I commented that B&N is turning into a mix of Toys 'r' Us and Best Buy anyhow, as I indicated in my last post. Someone else commented back, "STOP BETTING ON THE HORSE THAT'S ALREADY WON. the game has changed. there is fecundity in change." Note that this started with the B&N earnings report. I'm not trying to resist change, and therefore fecundity, but instead asking us all to question these assumptions. B&N earnings are more complicated than a single independent bookstore. There are executive bonuses, extreme expansion, all kinds of factors impacting their bottom line. If Amazon and B&N and Borders invest in e-readers and e-reading, does it then follow that all readers want to read in the electronic format? No. That's corporate forecasting, and I'm not going to have my reading choices dictated by it, nor am I going to assume that to be the only way forward.

These chain bookstores can morph into something much less book-related, but excuse me and people like me if we don't then follow the market without remembering what we like and what we don't like. I'm not saying I'll never read an e-book, but I am saying that I do not foresee getting a bear stuffed for my beloved at a Borders anytime soon.

Tuesday, August 24, 2010

Convince Yourself of the Lie Already!

I have gone on and on, ad nauseum, about the fact that in a press release, Jeff Bezos of Amazon did not, did NOT say that the online store had sold more e-books than printed books.
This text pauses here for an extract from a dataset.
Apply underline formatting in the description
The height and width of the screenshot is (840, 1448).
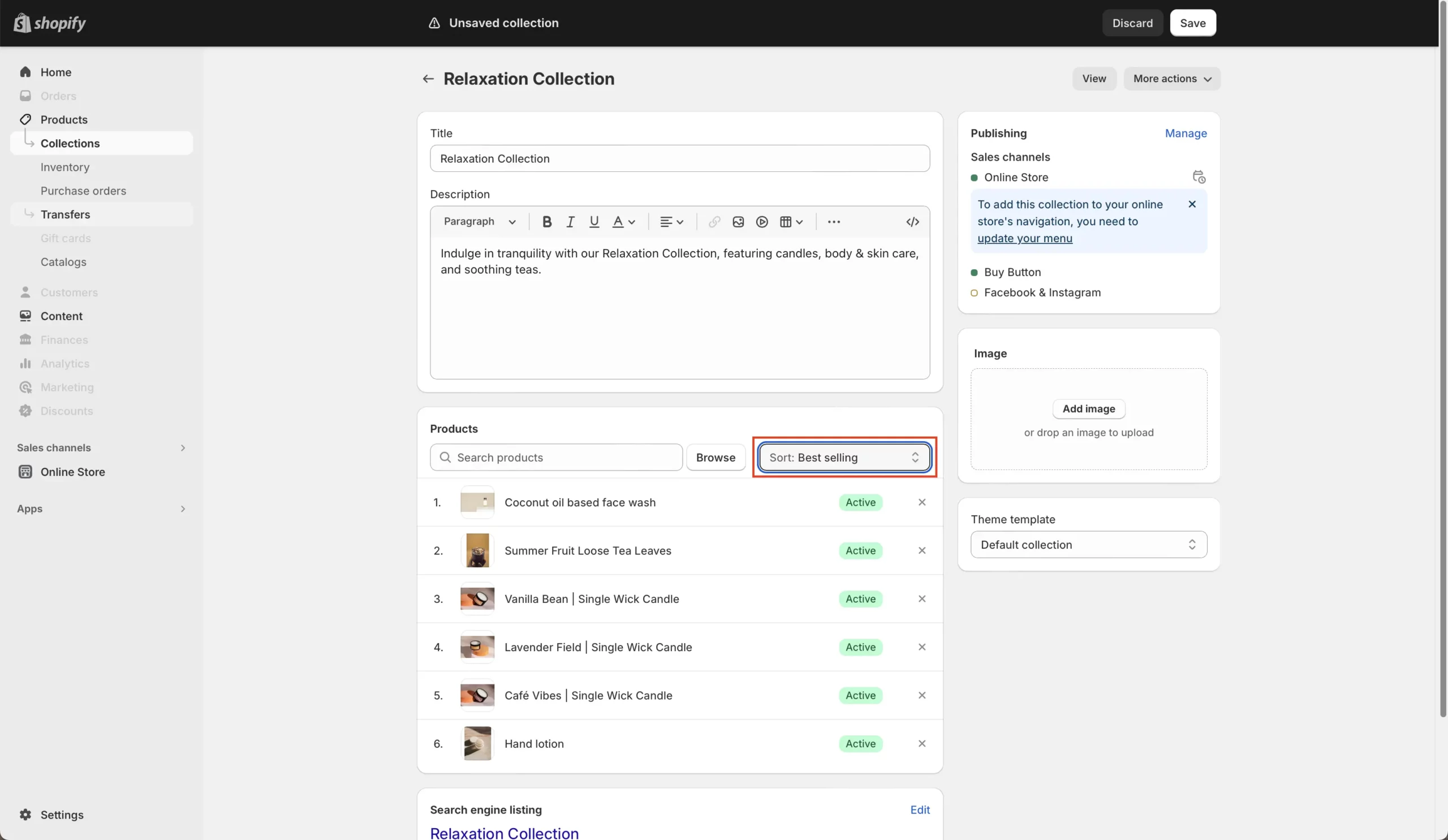pyautogui.click(x=593, y=222)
He did not. I am sick of this error being misquoted everywhere as lazy journalists make the case that what you want, reader, is an e-book. You want it more than you even know.

As I said here, this error was noted in an article from Slate, but now, in a major new article making the rounds, it appears again!

Andrew Rice's New York Magazine article on Barnes & Noble offers an interesting and fairly in-dept look at what exactly is happening right now in the major offices, and amongst major shareholders of the bookselling giant. But Rice states outright:

Amazon launched the Kindle in November 2007, and Barnes & Noble has been trying to play catch-up ever since. It introduced the Nook last October. After a bumpy rollout, it has begun to make inroads with book buyers, and the company says the Nook is now its best-selling product. Still, Barnes & Noble is running far behind Amazon, which claims a 70 to 80 percent market share. Earlier this summer, Amazon announced that it now sells more e-books than physical books.

Can anyone see the problem? I've put it in bold so it really pops.

Amazon is not selling more e-books than physical books, just more e-books than hardcover books. This is a much different fact!

It's particularly irritating to see this error appear when journalists are discussing the supposedly inevitable move from books to gadgets, as Rice is doing here in the case of B&N. At B&N, similar to what has happened at Amazon (as recounted in part in Ted Striphas' fascinating book, The Late Age of Print), the powers-that-be are being replaced by non-book people - men who have made their fortunes in grocery stores and the Home Shopping Network - who clearly have plans to expand the bookstore's offerings. Says the new CEO of B&N, William Lynch, as quoted in this article,

“We’re morphing into a retail and technology company. We’re purveyors of content, and I don’t think anybody at this company would say we sell physical books. We do sell that, but that’s not how we define ourselves.”

Get it?

There are still those of us who read our books as books and are not in the market for e-readers and who like going into stores with books - many books, not just a few titles in the corner behind the greeting cards and book ends. As B&N turns into Best Buy, why don't we turn to independent bookstores? I don't hear owners of those misquoting bullshit statistics from that blowhard, Bezos.

And I will try to continue calling out these journalists for this repeated error, refusing to be convinced that I must read electronic books or die. Like many good readers, I can't really stand group-think, or bad research producing inaccurate information.

PS Please find the press release in question from Amazon here. Note the second bullet point under "Highlights." Thank you.